Resources[edit | edit source]

Physical Activity Recall Assessment for People with Spinal Cord Injury (PARA-SCI)[edit | edit source]

Physical Activity Recall Assessment for People with Spinal Cord Injury (PARA-SCI) is a self-report physical activity measure for individuals with spinal cord injury. It aims to measure the type, frequency, duration, and intensity of physical activity performed by individuals with a spinal cord injury who use a wheelchair as their primary mode of mobility.

ProACTIVE SCI Toolkit[edit | edit source]

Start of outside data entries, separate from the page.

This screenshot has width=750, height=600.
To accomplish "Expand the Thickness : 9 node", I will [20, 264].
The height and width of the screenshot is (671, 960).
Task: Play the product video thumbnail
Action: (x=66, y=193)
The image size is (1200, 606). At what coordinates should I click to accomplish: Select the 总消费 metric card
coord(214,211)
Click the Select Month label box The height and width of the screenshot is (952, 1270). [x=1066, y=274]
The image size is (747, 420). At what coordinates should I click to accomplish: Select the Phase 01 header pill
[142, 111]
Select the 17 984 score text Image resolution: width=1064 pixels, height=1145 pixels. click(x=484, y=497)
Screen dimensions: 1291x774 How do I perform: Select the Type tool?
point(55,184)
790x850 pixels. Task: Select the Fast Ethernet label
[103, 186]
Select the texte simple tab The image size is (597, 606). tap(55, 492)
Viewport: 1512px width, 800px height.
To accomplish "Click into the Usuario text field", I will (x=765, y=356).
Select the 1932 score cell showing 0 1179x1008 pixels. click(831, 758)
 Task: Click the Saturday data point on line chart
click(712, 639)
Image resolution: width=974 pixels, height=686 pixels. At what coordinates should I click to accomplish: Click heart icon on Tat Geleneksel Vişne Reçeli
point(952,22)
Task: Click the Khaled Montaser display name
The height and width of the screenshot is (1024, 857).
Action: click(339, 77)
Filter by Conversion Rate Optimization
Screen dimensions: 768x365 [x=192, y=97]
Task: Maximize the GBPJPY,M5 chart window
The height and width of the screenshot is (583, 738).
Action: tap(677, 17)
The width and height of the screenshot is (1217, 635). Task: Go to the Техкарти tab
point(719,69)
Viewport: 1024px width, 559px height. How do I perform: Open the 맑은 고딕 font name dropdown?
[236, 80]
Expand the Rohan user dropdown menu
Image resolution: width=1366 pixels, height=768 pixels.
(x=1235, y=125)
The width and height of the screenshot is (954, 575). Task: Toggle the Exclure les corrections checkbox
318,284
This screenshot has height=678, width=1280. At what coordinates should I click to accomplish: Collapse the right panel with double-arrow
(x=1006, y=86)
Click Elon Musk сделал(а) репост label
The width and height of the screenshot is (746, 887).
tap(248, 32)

The ProACTIVE SCI Toolkit, from SCI Action Canada, is designed to help physiotherapists work with individuals with a spinal cord injury to be physically active outside of the clinic. It is a step-by-step resource that uses three overarching strategies including education, referral, and prescription to develop tailored strategies that work for both the physiotherapist and the individual with a spinal cord injury.

Active Living Leaders[edit | edit source]

Active Living Leaders is comprised of a series of peer-mentor training videos with the goal of helping people who would like to use the latest physical activity knowledge, sports resources, and transformational leadership principles to inform and motivate adults living with a spinal cord injury to lead more active lives.

SCI-U Physical Activity Course for Individuals with Spinal Cord Injury[edit | edit source]

SCI-U Physical Activity Course is a collection of modularised training sessions.  It includes Modules on Living an Active Life, Ways to Get Fit, Overcoming Barriers, and Reaching Your Goal.

SCI Action Canada Knowledge Mobilization Training Series[edit | edit source]

SCI Action Canada's Knowledge Mobilization Training Series (KMTS) is a collection of modularised training sessions, with the goal of advancing physical activity knowledge and participation among individuals living with spinal cord injury. It includes Modules on the Physical Activity Guidelines and Physical Activity Planning.